**THE PROBLEM:** Continue the blog post below about Idris and safe subtraction on natural numbers, starting right after its final sentence.

**QUOTED TEXT:**
(begin)

Jawaninja
Jean-Louis Giordano

Jean-Louis Giordano

Value-Oriented Developer

Email
jean-louis@jawaninja.com
Github
@Jell
Twitter
@jellismymind

Idris Proofs And Nats fun with code inference

15 February 2018

Idris is a one of those programming languages that empowers its users with the possibility to express very strong guarantees about the code they write before running it. It does this by using something called “Dependent Typing”, which is a very expressive kind of type system.

One of the guarantees you can get is to have safe arithmetic with natural numbers (0, 1, 2, 3…). The interesting bit with Natural numbers is that they cannot be negative, so the substraction a - b only works if b ≤ a. Idris actually forces you to make sure of that before trying to run your code.

Playing around with Nat

Let’s look at some code:

foo : Nat
foo = 4 - 3

Idris will gladly compile, then you can ask the value of foo at the REPL to evaluate the result:

λΠ> foo
1 : Nat

Now if we try another case where a is smaller than b, then idris will not be happy:

foo : Nat
foo = 2 - 3

- + Errors (1)
 `-- fun.idr line 17 col 8:
     When checking right hand side of foo with expected type
             Nat

     When checking argument smaller to function Prelude.Nat.-:
             Can't find a value of type
                     LTE 3 2

So it fails to compile, and tells you it cannot prove that 3 is smaller than 2.

That’s pretty neat! Now how smart is idris then? Let’s try!

(end)

**SUPPLIED INFORMATION:**

(begin)

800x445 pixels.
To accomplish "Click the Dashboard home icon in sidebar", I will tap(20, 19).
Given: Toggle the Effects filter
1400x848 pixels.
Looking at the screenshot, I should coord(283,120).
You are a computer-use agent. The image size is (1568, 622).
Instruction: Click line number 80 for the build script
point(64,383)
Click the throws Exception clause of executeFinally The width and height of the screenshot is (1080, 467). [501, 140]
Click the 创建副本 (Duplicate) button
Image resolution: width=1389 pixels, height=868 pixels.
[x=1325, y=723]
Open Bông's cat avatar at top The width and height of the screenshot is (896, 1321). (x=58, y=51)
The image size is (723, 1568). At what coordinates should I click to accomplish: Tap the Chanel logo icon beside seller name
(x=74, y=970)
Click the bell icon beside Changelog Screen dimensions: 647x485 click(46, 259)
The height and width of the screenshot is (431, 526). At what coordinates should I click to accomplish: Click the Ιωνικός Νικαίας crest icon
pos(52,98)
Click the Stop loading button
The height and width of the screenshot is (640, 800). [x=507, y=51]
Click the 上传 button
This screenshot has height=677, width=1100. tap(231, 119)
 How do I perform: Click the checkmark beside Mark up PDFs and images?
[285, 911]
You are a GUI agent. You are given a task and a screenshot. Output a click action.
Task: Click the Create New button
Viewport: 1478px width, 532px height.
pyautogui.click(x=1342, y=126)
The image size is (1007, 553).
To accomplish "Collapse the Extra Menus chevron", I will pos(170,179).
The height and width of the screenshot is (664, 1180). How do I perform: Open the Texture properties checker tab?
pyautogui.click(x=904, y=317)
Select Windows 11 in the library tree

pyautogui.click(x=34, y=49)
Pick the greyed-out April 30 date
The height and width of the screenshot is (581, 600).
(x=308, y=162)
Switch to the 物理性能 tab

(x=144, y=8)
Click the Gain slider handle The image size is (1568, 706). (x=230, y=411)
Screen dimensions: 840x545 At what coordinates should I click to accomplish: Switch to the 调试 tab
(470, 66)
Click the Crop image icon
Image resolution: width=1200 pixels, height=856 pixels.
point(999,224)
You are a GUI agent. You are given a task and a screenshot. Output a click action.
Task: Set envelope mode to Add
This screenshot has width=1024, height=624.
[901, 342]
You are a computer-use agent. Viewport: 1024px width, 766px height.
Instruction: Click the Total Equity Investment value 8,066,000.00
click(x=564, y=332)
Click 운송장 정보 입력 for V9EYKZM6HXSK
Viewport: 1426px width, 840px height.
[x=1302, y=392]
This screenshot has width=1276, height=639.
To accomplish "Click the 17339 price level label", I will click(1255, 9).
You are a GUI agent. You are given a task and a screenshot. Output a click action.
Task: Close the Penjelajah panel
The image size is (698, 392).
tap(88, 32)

(end)

**EXERCISE ANSWER:**
foo : Nat
foo = (2 + 2) - 3

Yup! That works! Neat, so Idris can figure out that 2 + 2 ≥ 3 at compile time. Let’s try something harder: can we abstract over one of the parameters?

foo : Nat -> Nat
foo n = n - 3

- + Errors (1)
 `-- fun.idr line 17 col 10:
     When checking right hand side of foo with expected type
             Nat

     When checking argument smaller to function Prelude.Nat.-:
             Can't find a value of type
                     LTE 3 n

Ok so that makes sense: Idris is not happy because it cannot prove that given any natural number n, n is smaller than 3. (for instance, if n = 2 then that’s not true).

But wait…

foo : Nat -> Nat
foo n = (3 + n) - 3

OMG! Yep that compiles! So Idris manages to figure out that given any natural number n, 3 + n ≥ 3! That’s really cool!

It does that just by itself, without me having to prove anything.

How does that work?

Let’s look a bit closer at the - function:

λΠ> :doc (-)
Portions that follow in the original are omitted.